Goal.
Could you reproduce the lines word for word, beginning at the line that contains "[button] (506, 1806)" and stopping after the line that contains "花沢あい / 渋谷区立原宿ファッション女学院 番外編 ソロイメージ (141, 1653)"?

###

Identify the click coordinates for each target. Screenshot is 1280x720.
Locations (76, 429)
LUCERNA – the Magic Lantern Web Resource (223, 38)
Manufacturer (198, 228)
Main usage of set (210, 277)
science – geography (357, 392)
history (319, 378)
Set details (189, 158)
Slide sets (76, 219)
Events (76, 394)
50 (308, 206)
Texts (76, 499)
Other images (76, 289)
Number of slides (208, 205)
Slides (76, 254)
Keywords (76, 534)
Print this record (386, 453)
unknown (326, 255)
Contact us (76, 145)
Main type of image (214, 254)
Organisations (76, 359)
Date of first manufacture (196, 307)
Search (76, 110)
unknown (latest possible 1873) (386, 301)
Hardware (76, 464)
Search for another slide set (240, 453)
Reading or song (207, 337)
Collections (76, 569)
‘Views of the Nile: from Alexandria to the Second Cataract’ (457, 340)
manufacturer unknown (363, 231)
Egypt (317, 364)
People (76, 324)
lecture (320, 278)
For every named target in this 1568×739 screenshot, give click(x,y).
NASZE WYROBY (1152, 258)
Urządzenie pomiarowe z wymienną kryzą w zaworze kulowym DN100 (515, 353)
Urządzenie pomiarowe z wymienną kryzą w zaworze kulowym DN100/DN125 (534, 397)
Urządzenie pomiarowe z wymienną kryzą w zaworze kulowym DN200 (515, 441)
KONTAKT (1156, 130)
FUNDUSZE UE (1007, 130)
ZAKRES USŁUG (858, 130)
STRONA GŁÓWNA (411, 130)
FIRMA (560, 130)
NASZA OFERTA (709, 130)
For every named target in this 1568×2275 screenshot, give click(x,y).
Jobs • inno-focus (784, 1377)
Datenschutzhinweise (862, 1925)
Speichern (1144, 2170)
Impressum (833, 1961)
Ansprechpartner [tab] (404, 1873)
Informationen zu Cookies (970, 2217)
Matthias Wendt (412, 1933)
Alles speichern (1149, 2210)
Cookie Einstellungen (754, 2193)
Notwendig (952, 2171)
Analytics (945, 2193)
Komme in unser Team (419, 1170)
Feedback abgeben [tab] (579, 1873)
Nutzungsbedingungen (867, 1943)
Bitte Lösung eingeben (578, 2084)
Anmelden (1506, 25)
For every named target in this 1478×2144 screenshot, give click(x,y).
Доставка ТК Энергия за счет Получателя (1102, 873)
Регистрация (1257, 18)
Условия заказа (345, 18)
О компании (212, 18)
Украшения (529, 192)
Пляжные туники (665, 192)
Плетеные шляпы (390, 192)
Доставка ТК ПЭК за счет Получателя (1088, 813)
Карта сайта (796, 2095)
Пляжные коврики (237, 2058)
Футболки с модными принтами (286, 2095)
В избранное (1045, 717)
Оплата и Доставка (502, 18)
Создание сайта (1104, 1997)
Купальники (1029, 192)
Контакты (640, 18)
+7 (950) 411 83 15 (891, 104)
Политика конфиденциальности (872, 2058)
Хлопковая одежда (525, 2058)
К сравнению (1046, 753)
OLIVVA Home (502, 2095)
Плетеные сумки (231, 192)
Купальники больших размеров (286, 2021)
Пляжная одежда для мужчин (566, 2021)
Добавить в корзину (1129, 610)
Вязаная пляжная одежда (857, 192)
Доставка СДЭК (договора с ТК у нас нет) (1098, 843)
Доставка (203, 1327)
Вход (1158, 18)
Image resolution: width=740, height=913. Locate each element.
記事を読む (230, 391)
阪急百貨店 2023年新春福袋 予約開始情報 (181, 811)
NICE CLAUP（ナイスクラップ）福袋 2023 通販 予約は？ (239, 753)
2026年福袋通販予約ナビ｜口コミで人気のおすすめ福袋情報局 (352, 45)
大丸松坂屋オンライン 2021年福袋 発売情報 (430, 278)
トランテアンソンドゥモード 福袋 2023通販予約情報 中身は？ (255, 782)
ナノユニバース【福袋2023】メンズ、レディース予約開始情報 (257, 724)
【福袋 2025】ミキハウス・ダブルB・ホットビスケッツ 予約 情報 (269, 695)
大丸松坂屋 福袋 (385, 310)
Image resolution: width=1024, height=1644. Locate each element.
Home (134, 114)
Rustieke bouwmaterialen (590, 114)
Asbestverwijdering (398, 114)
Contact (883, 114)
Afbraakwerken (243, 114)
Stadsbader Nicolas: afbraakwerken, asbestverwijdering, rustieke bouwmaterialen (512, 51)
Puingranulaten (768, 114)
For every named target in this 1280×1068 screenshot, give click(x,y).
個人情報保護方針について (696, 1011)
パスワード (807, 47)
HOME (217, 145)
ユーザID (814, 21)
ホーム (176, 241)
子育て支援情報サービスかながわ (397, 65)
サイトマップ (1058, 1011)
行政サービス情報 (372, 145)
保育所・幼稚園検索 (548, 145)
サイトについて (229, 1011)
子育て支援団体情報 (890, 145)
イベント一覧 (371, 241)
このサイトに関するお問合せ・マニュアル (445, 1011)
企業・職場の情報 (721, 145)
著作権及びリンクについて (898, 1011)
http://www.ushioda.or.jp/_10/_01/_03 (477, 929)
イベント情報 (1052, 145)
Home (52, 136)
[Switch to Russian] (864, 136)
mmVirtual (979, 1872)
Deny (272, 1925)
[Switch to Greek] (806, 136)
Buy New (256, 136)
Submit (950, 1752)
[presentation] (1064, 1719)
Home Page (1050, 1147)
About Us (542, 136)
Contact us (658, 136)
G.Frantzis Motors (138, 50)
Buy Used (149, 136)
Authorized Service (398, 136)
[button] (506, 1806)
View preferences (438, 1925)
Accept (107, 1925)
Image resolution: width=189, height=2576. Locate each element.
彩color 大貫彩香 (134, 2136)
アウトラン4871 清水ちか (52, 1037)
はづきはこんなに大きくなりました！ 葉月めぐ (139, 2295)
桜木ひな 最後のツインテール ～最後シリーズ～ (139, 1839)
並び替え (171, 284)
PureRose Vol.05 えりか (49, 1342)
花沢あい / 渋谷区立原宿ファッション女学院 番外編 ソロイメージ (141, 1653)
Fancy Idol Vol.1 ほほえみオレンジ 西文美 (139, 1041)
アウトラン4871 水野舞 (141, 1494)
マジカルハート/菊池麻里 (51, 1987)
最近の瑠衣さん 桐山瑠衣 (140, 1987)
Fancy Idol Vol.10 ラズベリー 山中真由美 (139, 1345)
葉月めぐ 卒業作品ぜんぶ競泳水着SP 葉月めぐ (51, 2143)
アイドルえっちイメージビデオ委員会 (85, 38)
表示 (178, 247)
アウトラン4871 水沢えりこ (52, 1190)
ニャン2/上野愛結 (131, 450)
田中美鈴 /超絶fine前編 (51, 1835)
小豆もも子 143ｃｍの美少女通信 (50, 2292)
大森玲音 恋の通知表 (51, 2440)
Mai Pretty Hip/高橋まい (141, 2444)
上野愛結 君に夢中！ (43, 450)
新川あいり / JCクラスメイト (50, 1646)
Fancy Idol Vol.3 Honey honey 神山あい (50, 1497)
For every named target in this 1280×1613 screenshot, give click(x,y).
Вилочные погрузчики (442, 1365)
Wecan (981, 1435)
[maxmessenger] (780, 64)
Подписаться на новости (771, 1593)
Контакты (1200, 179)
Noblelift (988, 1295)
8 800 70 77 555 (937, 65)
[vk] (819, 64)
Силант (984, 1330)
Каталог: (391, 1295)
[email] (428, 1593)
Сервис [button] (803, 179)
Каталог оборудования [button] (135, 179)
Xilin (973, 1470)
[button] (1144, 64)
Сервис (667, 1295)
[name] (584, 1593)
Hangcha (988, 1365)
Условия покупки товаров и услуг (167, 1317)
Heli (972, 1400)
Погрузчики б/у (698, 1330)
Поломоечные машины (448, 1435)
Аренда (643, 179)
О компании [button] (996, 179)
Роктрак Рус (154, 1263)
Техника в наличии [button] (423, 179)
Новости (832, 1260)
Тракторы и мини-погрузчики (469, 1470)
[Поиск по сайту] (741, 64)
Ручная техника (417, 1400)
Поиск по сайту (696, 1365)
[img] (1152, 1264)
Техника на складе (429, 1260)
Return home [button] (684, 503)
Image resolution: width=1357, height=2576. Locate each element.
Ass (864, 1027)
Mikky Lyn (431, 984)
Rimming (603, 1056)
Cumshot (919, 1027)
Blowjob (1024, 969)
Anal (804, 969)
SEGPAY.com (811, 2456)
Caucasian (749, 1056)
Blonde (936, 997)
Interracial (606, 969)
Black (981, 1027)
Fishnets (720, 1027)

###

The result.
[button] (506, 1806)
View preferences (438, 1925)
Accept (107, 1925)
Image resolution: width=189, height=2576. Locate each element.
彩color 大貫彩香 (134, 2136)
アウトラン4871 清水ちか (52, 1037)
はづきはこんなに大きくなりました！ 葉月めぐ (139, 2295)
桜木ひな 最後のツインテール ～最後シリーズ～ (139, 1839)
並び替え (171, 284)
PureRose Vol.05 えりか (49, 1342)
花沢あい / 渋谷区立原宿ファッション女学院 番外編 ソロイメージ (141, 1653)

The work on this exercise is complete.